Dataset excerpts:
┌──
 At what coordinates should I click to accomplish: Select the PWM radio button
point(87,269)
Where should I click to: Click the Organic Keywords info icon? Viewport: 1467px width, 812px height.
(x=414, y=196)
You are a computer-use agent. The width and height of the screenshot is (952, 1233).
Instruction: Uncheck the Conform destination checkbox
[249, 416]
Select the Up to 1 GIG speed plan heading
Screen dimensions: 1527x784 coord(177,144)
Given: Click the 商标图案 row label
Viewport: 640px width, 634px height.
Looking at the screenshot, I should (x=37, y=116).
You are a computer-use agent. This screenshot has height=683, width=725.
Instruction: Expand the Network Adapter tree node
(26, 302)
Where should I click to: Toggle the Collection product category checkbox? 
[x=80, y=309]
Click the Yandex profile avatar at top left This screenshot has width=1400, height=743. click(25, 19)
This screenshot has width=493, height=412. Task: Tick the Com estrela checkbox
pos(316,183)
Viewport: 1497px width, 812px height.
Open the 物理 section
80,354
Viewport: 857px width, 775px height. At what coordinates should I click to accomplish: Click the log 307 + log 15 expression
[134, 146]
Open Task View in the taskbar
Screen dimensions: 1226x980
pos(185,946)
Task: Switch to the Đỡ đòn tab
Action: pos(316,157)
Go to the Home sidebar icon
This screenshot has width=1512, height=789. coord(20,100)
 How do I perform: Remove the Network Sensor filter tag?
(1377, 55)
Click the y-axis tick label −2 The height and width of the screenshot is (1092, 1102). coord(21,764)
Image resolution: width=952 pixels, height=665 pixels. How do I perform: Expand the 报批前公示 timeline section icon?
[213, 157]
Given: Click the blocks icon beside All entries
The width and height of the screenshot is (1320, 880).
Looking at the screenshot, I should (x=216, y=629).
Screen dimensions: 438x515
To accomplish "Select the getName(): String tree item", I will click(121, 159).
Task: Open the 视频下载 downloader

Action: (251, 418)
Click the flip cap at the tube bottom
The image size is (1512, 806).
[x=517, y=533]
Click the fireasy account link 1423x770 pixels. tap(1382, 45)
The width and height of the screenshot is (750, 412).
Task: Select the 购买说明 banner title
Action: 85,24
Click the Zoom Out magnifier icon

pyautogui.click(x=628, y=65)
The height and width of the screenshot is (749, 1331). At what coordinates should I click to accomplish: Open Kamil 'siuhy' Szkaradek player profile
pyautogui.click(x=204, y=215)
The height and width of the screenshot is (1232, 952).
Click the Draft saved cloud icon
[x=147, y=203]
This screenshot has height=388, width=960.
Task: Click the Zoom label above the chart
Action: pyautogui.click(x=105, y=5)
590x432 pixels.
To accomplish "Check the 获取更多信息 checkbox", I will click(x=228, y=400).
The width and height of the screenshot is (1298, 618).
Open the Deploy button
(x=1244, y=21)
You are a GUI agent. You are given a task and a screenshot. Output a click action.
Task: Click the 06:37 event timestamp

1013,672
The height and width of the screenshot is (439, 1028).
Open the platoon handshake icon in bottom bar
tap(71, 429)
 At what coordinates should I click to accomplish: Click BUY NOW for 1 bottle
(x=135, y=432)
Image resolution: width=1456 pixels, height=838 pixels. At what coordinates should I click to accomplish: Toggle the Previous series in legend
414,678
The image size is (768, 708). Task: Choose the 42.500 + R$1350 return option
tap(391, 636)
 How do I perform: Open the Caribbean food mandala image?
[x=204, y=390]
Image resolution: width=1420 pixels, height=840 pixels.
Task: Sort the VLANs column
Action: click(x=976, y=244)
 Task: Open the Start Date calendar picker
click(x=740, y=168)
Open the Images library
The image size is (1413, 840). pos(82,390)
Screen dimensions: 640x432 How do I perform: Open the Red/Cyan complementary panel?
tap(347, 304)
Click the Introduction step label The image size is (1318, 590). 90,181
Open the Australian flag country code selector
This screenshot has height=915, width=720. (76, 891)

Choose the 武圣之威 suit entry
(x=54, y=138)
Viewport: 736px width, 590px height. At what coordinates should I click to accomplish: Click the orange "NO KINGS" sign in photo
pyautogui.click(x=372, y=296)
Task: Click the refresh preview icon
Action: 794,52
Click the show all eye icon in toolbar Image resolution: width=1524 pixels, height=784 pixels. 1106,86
└──
> [Exercise aim]: Transcribe every record above word for word.

> [Output of the task]:
 At what coordinates should I click to accomplish: Select the PWM radio button
point(87,269)
Where should I click to: Click the Organic Keywords info icon? Viewport: 1467px width, 812px height.
(x=414, y=196)
You are a computer-use agent. The width and height of the screenshot is (952, 1233).
Instruction: Uncheck the Conform destination checkbox
[249, 416]
Select the Up to 1 GIG speed plan heading
Screen dimensions: 1527x784 coord(177,144)
Given: Click the 商标图案 row label
Viewport: 640px width, 634px height.
Looking at the screenshot, I should (x=37, y=116).
You are a computer-use agent. This screenshot has height=683, width=725.
Instruction: Expand the Network Adapter tree node
(26, 302)
Where should I click to: Toggle the Collection product category checkbox? 
[x=80, y=309]
Click the Yandex profile avatar at top left This screenshot has width=1400, height=743. click(25, 19)
This screenshot has width=493, height=412. Task: Tick the Com estrela checkbox
pos(316,183)
Viewport: 1497px width, 812px height.
Open the 物理 section
80,354
Viewport: 857px width, 775px height. At what coordinates should I click to accomplish: Click the log 307 + log 15 expression
[134, 146]
Open Task View in the taskbar
Screen dimensions: 1226x980
pos(185,946)
Task: Switch to the Đỡ đòn tab
Action: pos(316,157)
Go to the Home sidebar icon
This screenshot has width=1512, height=789. coord(20,100)
 How do I perform: Remove the Network Sensor filter tag?
(1377, 55)
Click the y-axis tick label −2 The height and width of the screenshot is (1092, 1102). coord(21,764)
Image resolution: width=952 pixels, height=665 pixels. How do I perform: Expand the 报批前公示 timeline section icon?
[213, 157]
Given: Click the blocks icon beside All entries
The width and height of the screenshot is (1320, 880).
Looking at the screenshot, I should (x=216, y=629).
Screen dimensions: 438x515
To accomplish "Select the getName(): String tree item", I will click(121, 159).
Task: Open the 视频下载 downloader

Action: (251, 418)
Click the flip cap at the tube bottom
The image size is (1512, 806).
[x=517, y=533]
Click the fireasy account link 1423x770 pixels. tap(1382, 45)
The width and height of the screenshot is (750, 412).
Task: Select the 购买说明 banner title
Action: 85,24
Click the Zoom Out magnifier icon

pyautogui.click(x=628, y=65)
The height and width of the screenshot is (749, 1331). At what coordinates should I click to accomplish: Open Kamil 'siuhy' Szkaradek player profile
pyautogui.click(x=204, y=215)
The height and width of the screenshot is (1232, 952).
Click the Draft saved cloud icon
[x=147, y=203]
This screenshot has height=388, width=960.
Task: Click the Zoom label above the chart
Action: pyautogui.click(x=105, y=5)
590x432 pixels.
To accomplish "Check the 获取更多信息 checkbox", I will click(x=228, y=400).
The width and height of the screenshot is (1298, 618).
Open the Deploy button
(x=1244, y=21)
You are a GUI agent. You are given a task and a screenshot. Output a click action.
Task: Click the 06:37 event timestamp

1013,672
The height and width of the screenshot is (439, 1028).
Open the platoon handshake icon in bottom bar
tap(71, 429)
 At what coordinates should I click to accomplish: Click BUY NOW for 1 bottle
(x=135, y=432)
Image resolution: width=1456 pixels, height=838 pixels. At what coordinates should I click to accomplish: Toggle the Previous series in legend
414,678
The image size is (768, 708). Task: Choose the 42.500 + R$1350 return option
tap(391, 636)
 How do I perform: Open the Caribbean food mandala image?
[x=204, y=390]
Image resolution: width=1420 pixels, height=840 pixels.
Task: Sort the VLANs column
Action: click(x=976, y=244)
 Task: Open the Start Date calendar picker
click(x=740, y=168)
Open the Images library
The image size is (1413, 840). pos(82,390)
Screen dimensions: 640x432 How do I perform: Open the Red/Cyan complementary panel?
tap(347, 304)
Click the Introduction step label The image size is (1318, 590). 90,181
Open the Australian flag country code selector
This screenshot has height=915, width=720. (76, 891)

Choose the 武圣之威 suit entry
(x=54, y=138)
Viewport: 736px width, 590px height. At what coordinates should I click to accomplish: Click the orange "NO KINGS" sign in photo
pyautogui.click(x=372, y=296)
Task: Click the refresh preview icon
Action: 794,52
Click the show all eye icon in toolbar Image resolution: width=1524 pixels, height=784 pixels. 1106,86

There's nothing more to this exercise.